Global flow patterns in turbulent Rayleigh-Bénard convection with variable aspect ratio

具有可变纵横比的湍流瑞利-贝纳德对流中的全局流动模式

• 批准号: 535054958
• 负责人: Professor Dr.-Ing. Claus Wagner
• 金额: --
• 依托单位: Institut für Thermo- und Fluiddynamik
• 依托单位国家: 德国
• 项目类别: Research Grants
• 资助国家: 德国
• 项目状态: 未结题
• 来源: https://gepris.dfg.de/gepris/projekt/535054958?language=en
• 关键词: Global; flow; patterns; turbulent; Rayleigh

Turbulent Rayleigh-Bénard (RB) convection is widely used as a canonical model to describe flow phenomena and convective heat transport in the Earth's atmosphere or in the oceans. In addition to these geophysical flows, the RB model is also used to study indoor flows or the maintenance of thermal stratification in liquid heat reservoirs. For a long time, science has focused almost exclusively on predicting the global and time-averaged heat flux through the fluid layer heated from below and cooled from above. However, current problems, such as the dispersion of solid particles or aerosols in the atmosphere or the natural mixing of air in indoor environments, require knowledge of the large-scale flow pattern in such convectively driven flows. In this research project, we want to experimentally study the global circulation in fully turbulent RB convection, with a special focus on the influence of the aspect ratio Γ (Γ - ratio between the horizontal and vertical extent of the test section) on the developing flow pattern. Analogous to the majority of convectively driven flows in nature and engineering, we will focus on "large" aspect ratios between Γ=2 and Γ=10. We will use the so-called "Barrel of Ilmenau", a large-scale RB experiment at the Department of Aerodynamics of the TU Ilmenau (diameter: 7.1 m, height: 0.2...6.3 m) as a test section. Rayleigh numbers up to Ra=〖10〗^12 can be achieved in this facility. The flow field in the air-filled test section will be measured using the Lagrangian Particle Tracking method and the flow pattern at different aspect ratios will be analyzed. The particular advantage of the proposed experimental work lies in a significantly longer observation time compared to equivalent direct numerical simulations. This also leads to a significant improvement of the statistical prediction accuracy. In addition to answering questions about the nature of flow patterns and their typical lifetime, this project will also investigate how virus- or pollutant-laden aerosols propagate in turbulent convection and how this depends on the flow pattern.
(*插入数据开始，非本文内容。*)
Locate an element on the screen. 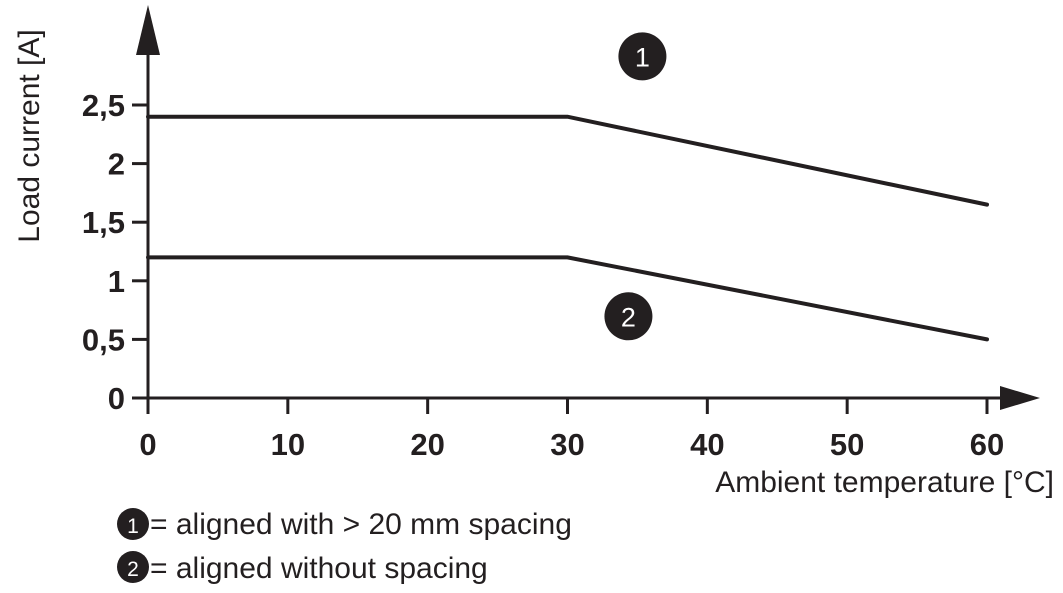 The image size is (1063, 593). x-tick-label: 20 is located at coordinates (427, 444).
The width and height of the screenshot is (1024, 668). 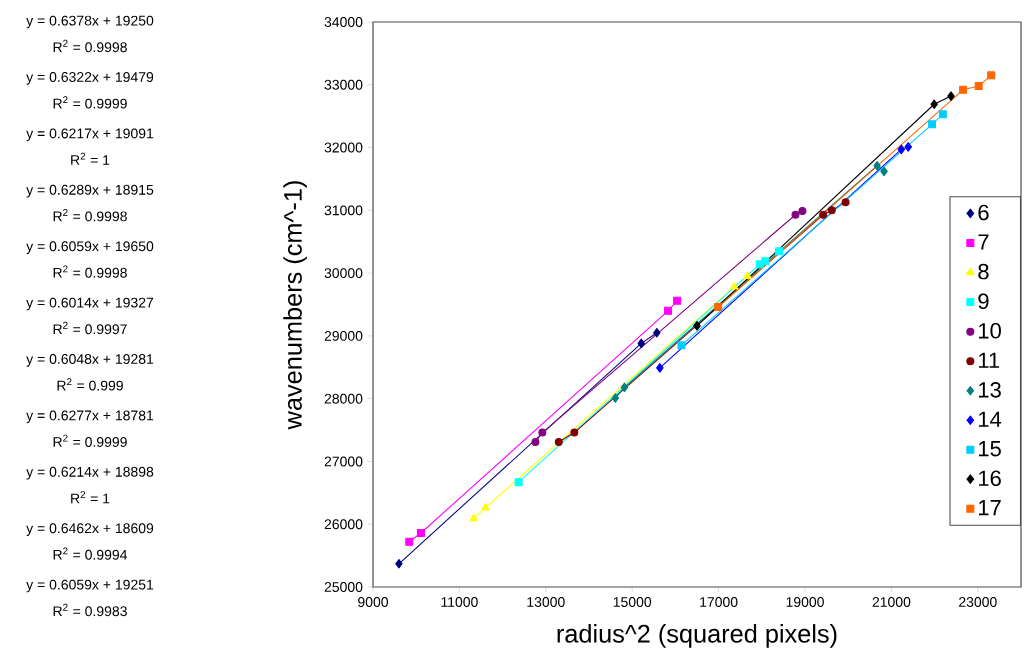 What do you see at coordinates (990, 449) in the screenshot?
I see `legend-label: 15` at bounding box center [990, 449].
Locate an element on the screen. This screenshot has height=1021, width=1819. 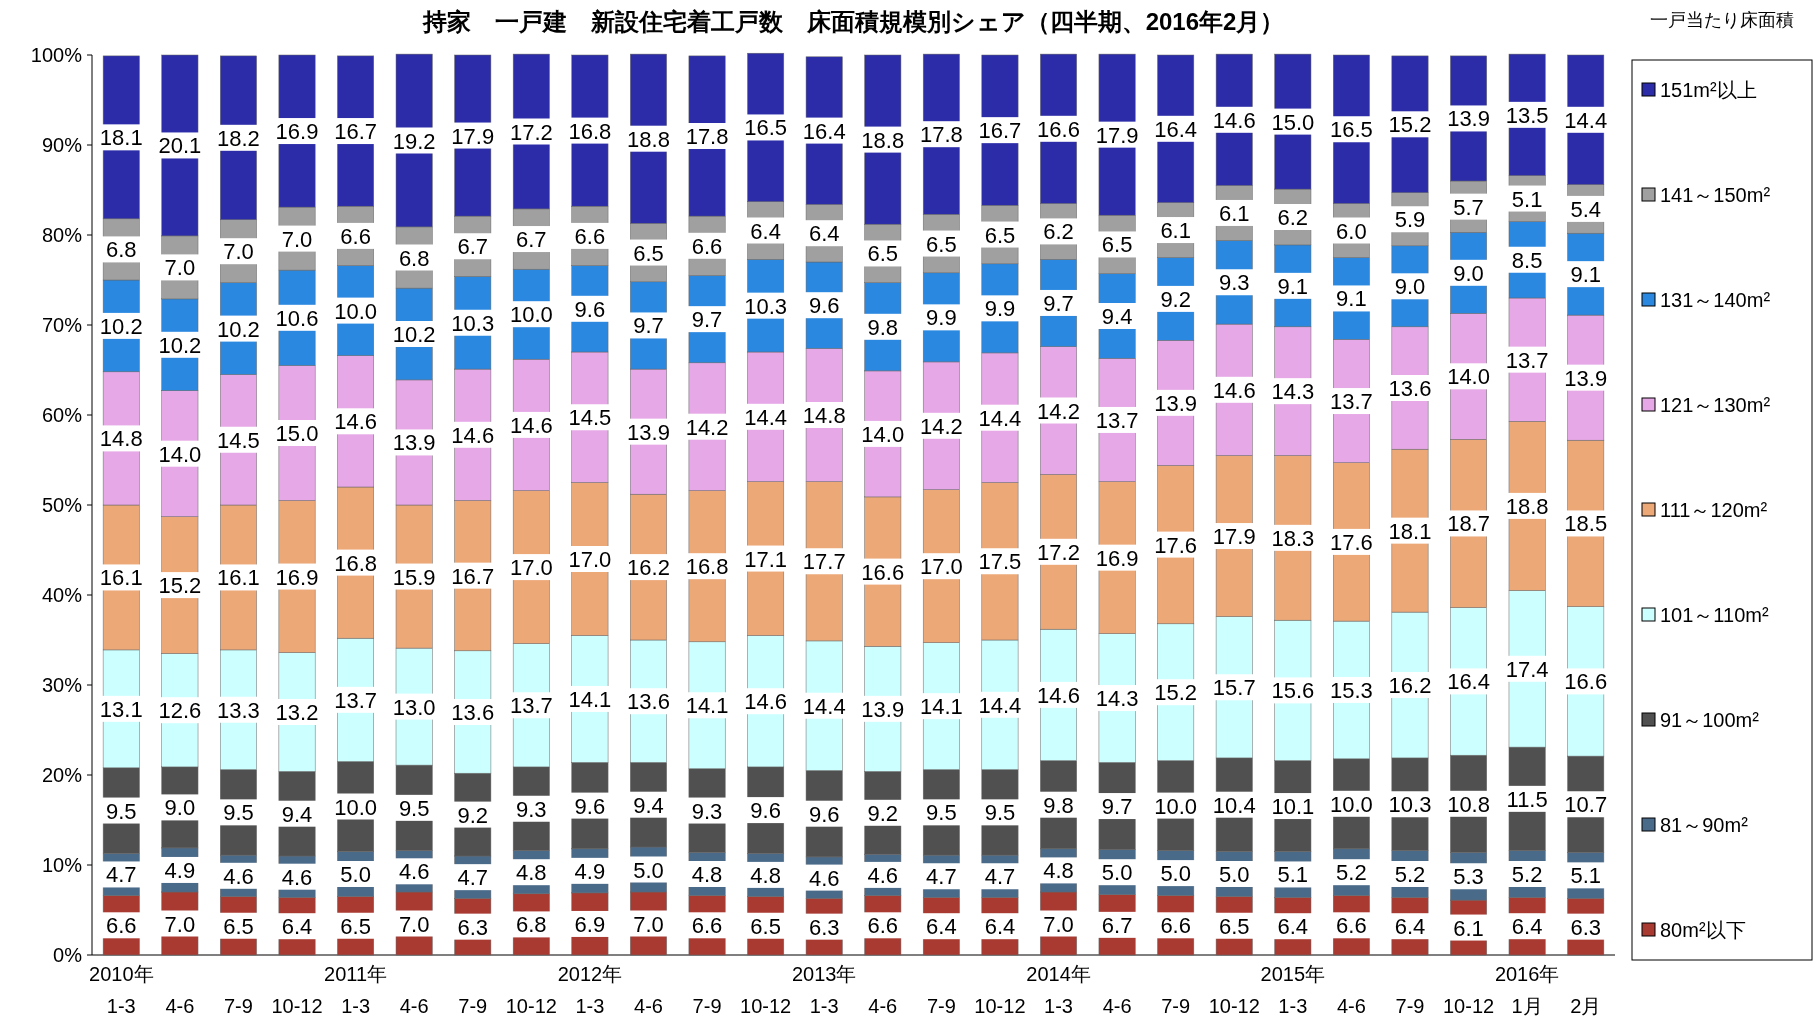
chart-title: 持家 一戸建 新設住宅着工戸数 床面積規模別シェア（四半期、2016年2月） is located at coordinates (853, 22).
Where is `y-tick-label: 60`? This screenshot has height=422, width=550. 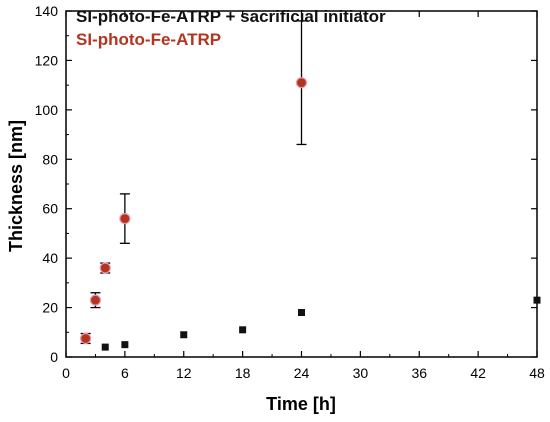
y-tick-label: 60 is located at coordinates (50, 209).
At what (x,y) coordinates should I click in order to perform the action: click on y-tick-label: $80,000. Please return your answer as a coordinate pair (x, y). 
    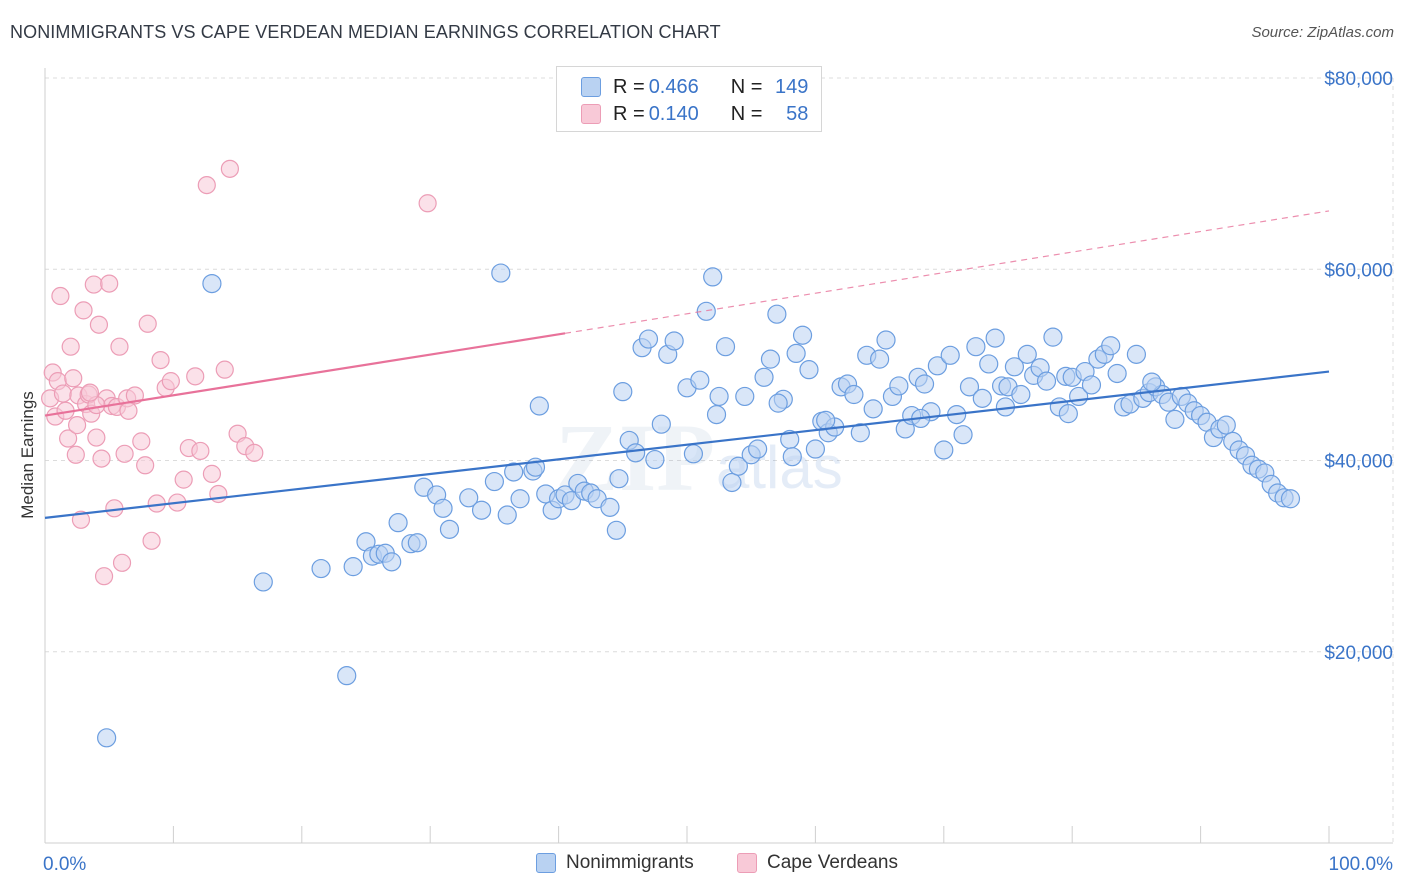
    Looking at the image, I should click on (1358, 80).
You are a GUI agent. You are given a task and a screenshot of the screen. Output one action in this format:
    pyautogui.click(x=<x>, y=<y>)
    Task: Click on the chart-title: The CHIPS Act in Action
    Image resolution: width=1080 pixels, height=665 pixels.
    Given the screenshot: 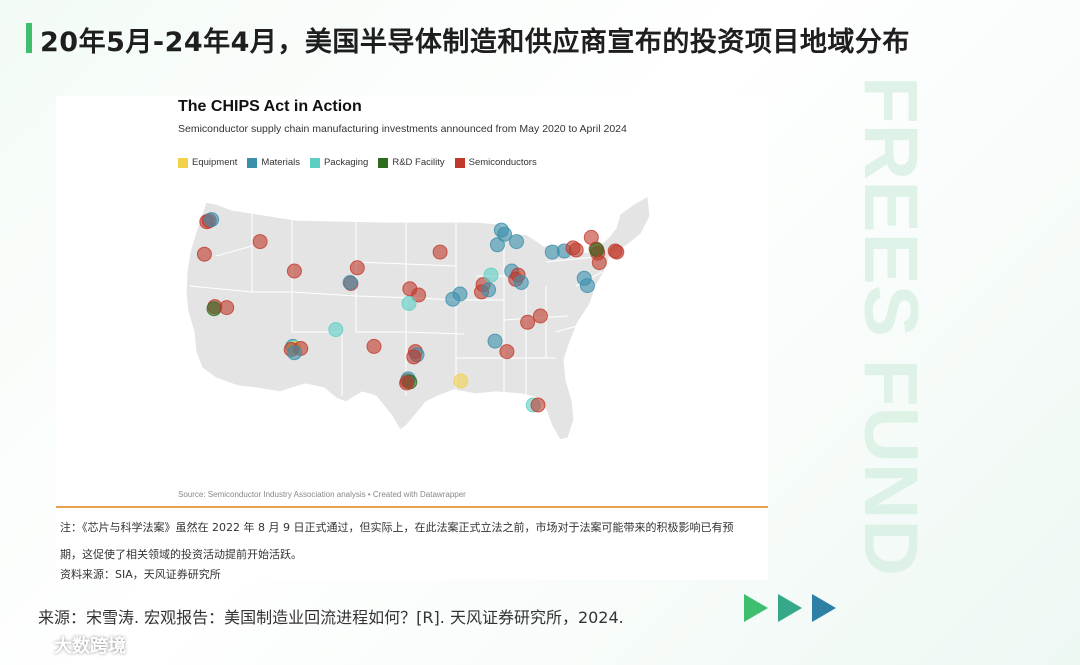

湍流Rayleigh-Bénard（RB）对流是描述地球大气和海洋中的流动和对流热输运现象的一种典型模式。除了这些地球物理流动，RB模型也用于研究室内流动或液体热储层中热分层的维持。很长一段时间以来，科学几乎完全集中在预测通过从下面加热和从上面冷却的流体层的全球和时间平均热通量上。然而，目前的问题，如固体颗粒或气溶胶在大气中的分散或室内环境中的空气的自然混合，需要在这种对流驱动的流动的大尺度流动模式的知识。在本研究项目中，我们希望通过实验研究完全湍流RB对流中的全球环流，特别关注纵横比Γ（试验段水平和垂直范围之间的比率）对发展流型的影响。类似于自然界和工程中大多数对流驱动的流动，我们将重点关注Γ=2和Γ=10之间的“大”展弦比。我们将使用所谓的“伊尔梅瑙桶”，这是TU伊尔梅瑙空气动力学系的一个大规模RB实验（直径：7.1米，高度：0.2米）。6.3 m）作为试验段。 在该设备中可以实现高达Ra= 100的瑞利数。采用拉格朗日粒子跟踪法对充气试验段的流场进行了测量，并对不同展弦比下的流态进行了分析。拟议的实验工作的特别优势在于一个显着更长的观察时间相比，等效的直接数值模拟。这也导致统计预测精度的显著提高。除了回答有关流型的性质及其典型寿命的问题外，该项目还将研究病毒或污染物负载的气溶胶如何在湍流对流中传播，以及这如何取决于流型。